Togo

Les évêques exhortent les chrétiens à poursuivre leurs engagements politiques

Au Togo, la problématique de l’alternance politique et de la candidature de l’actuel chef de l’État Faure Gnassingbé à la présidentielle de 2020 pour un quatrième mandat fait débat. C’est dans ce contexte que la Conférence des évêques du Togo s’est prononcée, le 18 octobre, sur la situation politique dans un message qui encourage les chrétiens à s’engager en politique.

La Conférence des évêques du Togo (CET) a tenu sa 122e Session ordinaire du 15 au 18 octobre à Daluag, dans le diocèse de Dapaong, à 625 km de Lomé.
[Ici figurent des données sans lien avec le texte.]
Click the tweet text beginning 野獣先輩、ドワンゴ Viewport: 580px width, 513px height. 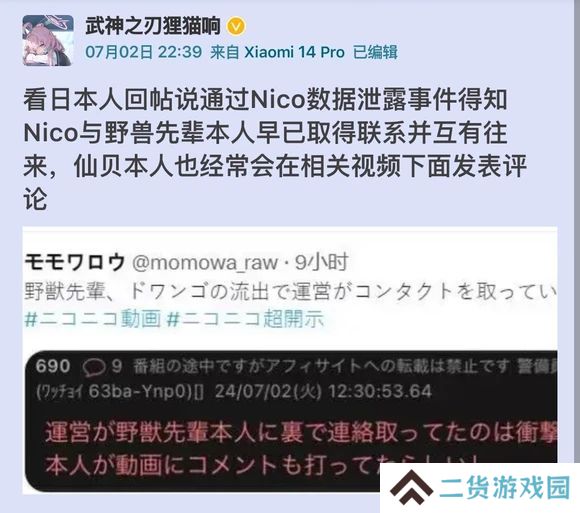tap(291, 291)
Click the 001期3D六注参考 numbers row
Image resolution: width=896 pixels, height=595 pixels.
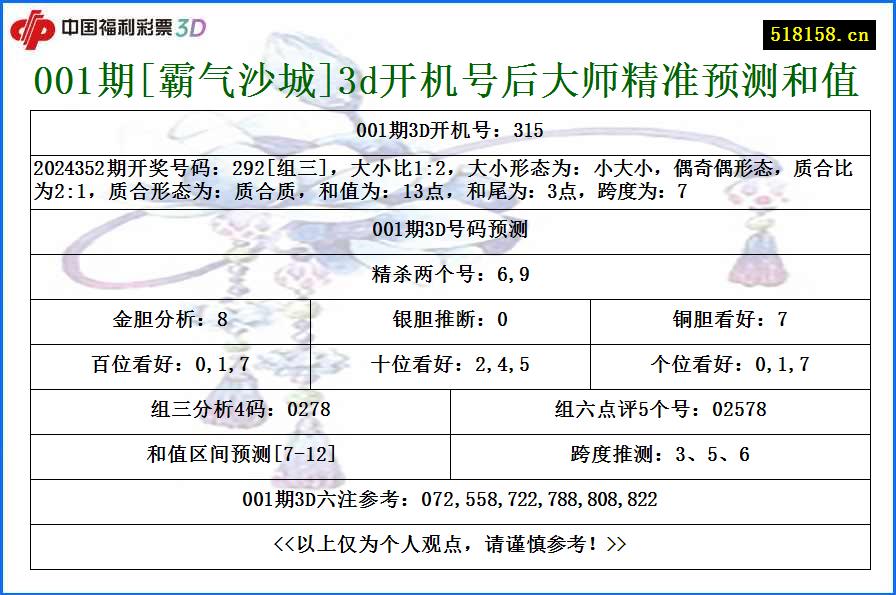pyautogui.click(x=448, y=496)
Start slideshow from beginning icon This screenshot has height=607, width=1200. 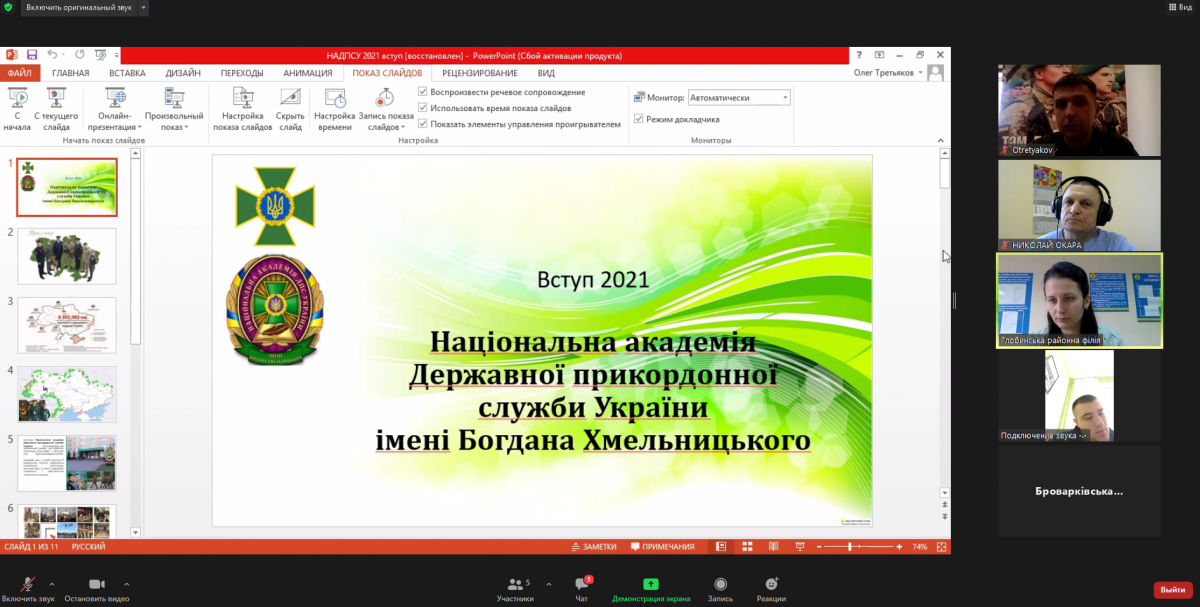pos(17,99)
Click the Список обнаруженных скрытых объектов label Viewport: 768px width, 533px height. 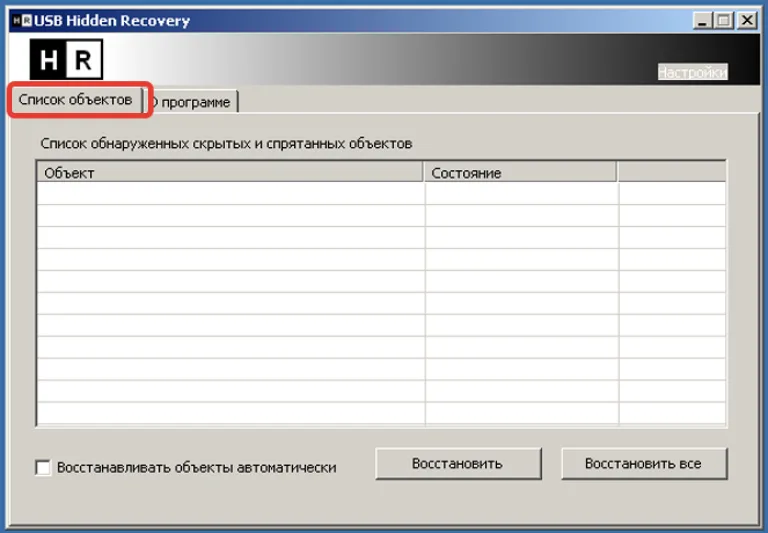pyautogui.click(x=226, y=144)

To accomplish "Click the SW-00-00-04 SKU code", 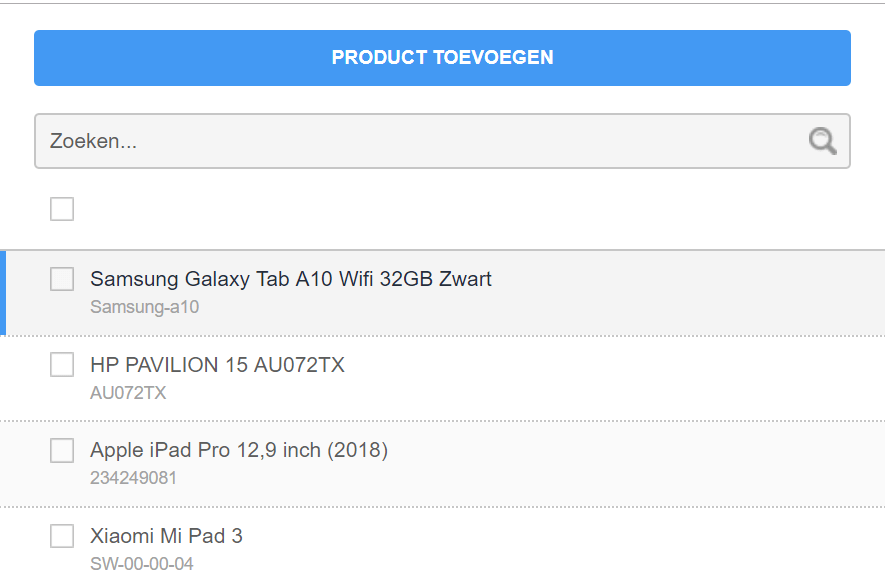I will pyautogui.click(x=142, y=564).
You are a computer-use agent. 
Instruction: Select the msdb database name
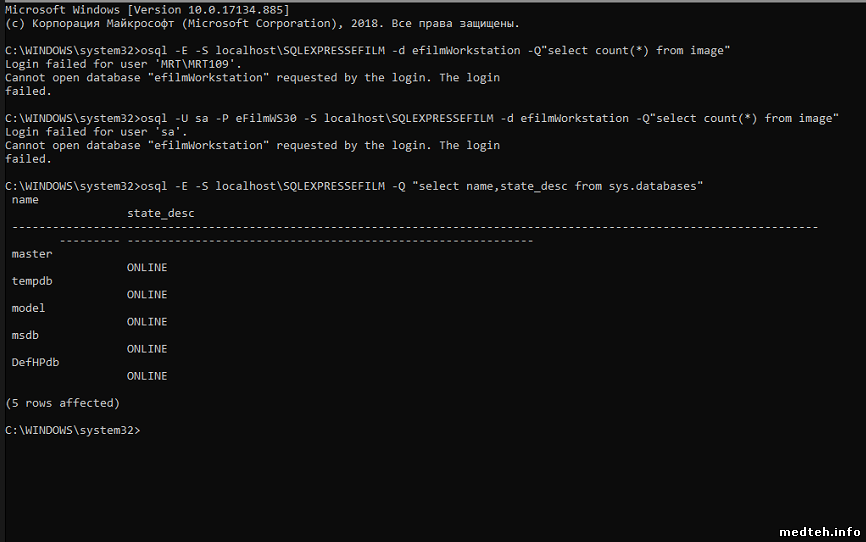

Au terme de cette session, un message a été publié, sous le titre intitulé «Baptisés et envoyés, nous sommes en mission dans l’Église et dans le monde».

Après les législatives de décembre 2018 boycottées par les principaux partis d’opposition, le Togo a une nouvelle Assemblée nationale qui a procédé à la réforme constitutionnelle – qui demeure controversée. En juin 2019, les locales auxquelles a participé l’ensemble de la classe politique ont permis l’élection des conseillers municipaux.
Mais la présidentielle de 2020 ne semble pas à l’abri de tensions. C’est dans ce contexte que la CET, dans un message signé par son président, Mgr Benoît Alowonou, interpelle ces concitoyens: «Nous déplorons que les élections législatives se soient déroulées dans un climat sociopolitique particulièrement tendu. Voilà pourquoi, nous invitons tous les acteurs de la prochaine élection présidentielle à conduire le processus dans la paix, la transparence, la justice et le respect de la volonté des citoyens.»

Face aux inquiétudes que suscitent les prochaines échéances, les évêques appellent à la prière, à la retenue, à la recherche de la paix et de la justice et exhortent les chrétiens à ne pas «démissionner» de leurs engagements sociopolitiques qui font également partie de la mission des baptisés.

Les chrétiens appelés à s’engager en politique
Cette déclaration suscite divers commentaires parmi les laïcs catholiques. «On constate, en effet, une démission des chrétiens dans l’engagement politique de notre pays, une démission dont les racines émanent de la mauvaise compréhension du terme politique», fait remarquer Roger Folikoué, universitaire, qui a animé, mardi 29 octobre à Lomé, une conférence sur le thème «Irrégularités dans les élections au Togo: niches pour la fraude?». Dans la continuité de leur lettre pastorale d’avril 2016, relève encore Folikoué «les évêques affirment quelque chose de fondamental en citant Mgr Oscar Romero pour qui l’on doit faire de la politique une vocation de service en faveur du bien commun». Cette idée, déduit-il, «doit pousser tous les baptisés y compris les évêques à plus d’engagements concrets au nom de la vérité de l’homme».

Dans le même sens, le père Casimir Kodo, recteur du sanctuaire marial Notre-Dame-des-Douleurs de Kovié a appelé, samedi 26 octobre, les membres de l’Œuvre Kolping, une association internationale du Togo, «à s’engager sur les plans social et politique, en tant que chrétiens et non pour leurs propres intérêts». C’était à l’occasion de leur deuxième rencontre nationale à Lomé.

Au sujet du refus d’accréditer le Conseil épiscopal Justice et Paix (CEJP-Togo) pour l’observation électorale en juin 2019, l’universitaire Folikoué appelle l’Église à ne pas céder au chantage du gouvernement qui a évoqué un doute sur le financement du CEJP-Togo, un argument que rejettent les évêques dans leur message.